[In einem Datensatz aufgeführte Einträge]

------------------------------------------------------------------------

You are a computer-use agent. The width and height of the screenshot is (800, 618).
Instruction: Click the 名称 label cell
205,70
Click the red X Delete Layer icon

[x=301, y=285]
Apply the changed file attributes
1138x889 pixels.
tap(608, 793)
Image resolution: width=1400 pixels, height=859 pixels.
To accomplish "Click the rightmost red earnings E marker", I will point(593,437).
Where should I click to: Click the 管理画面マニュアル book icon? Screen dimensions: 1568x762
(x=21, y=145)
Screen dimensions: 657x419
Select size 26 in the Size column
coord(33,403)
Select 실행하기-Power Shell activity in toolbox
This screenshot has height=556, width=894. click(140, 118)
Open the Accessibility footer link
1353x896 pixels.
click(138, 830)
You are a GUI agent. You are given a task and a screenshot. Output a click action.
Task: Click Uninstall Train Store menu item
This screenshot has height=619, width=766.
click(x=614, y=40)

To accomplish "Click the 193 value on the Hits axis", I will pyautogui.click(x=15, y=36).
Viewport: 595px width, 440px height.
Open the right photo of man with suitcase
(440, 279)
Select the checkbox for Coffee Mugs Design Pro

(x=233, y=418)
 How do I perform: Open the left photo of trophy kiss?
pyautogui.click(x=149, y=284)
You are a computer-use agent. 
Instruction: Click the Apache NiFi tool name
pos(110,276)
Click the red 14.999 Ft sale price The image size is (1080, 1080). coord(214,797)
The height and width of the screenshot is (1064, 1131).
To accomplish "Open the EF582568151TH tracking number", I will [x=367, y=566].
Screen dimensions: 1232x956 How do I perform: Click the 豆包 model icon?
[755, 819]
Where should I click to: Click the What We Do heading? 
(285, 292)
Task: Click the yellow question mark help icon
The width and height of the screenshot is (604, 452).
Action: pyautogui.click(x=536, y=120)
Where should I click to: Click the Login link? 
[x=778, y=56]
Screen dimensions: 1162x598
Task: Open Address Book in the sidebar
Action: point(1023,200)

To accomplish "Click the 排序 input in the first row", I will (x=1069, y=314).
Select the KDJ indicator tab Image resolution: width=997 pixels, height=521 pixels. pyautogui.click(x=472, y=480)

------------------------------------------------------------------------

→ **Aufgabe**: Gib aus der Auflistung alles von der Zeile mit „You are a GUI“ bis hinunter zur Zeile mit „(x=233, y=418)“ Zeichen für Zeichen wieder.

→ **Lösung**:
You are a GUI agent. You are given a task and a screenshot. Output a click action.
Task: Click Uninstall Train Store menu item
This screenshot has height=619, width=766.
click(x=614, y=40)

To accomplish "Click the 193 value on the Hits axis", I will pyautogui.click(x=15, y=36).
Viewport: 595px width, 440px height.
Open the right photo of man with suitcase
(440, 279)
Select the checkbox for Coffee Mugs Design Pro

(x=233, y=418)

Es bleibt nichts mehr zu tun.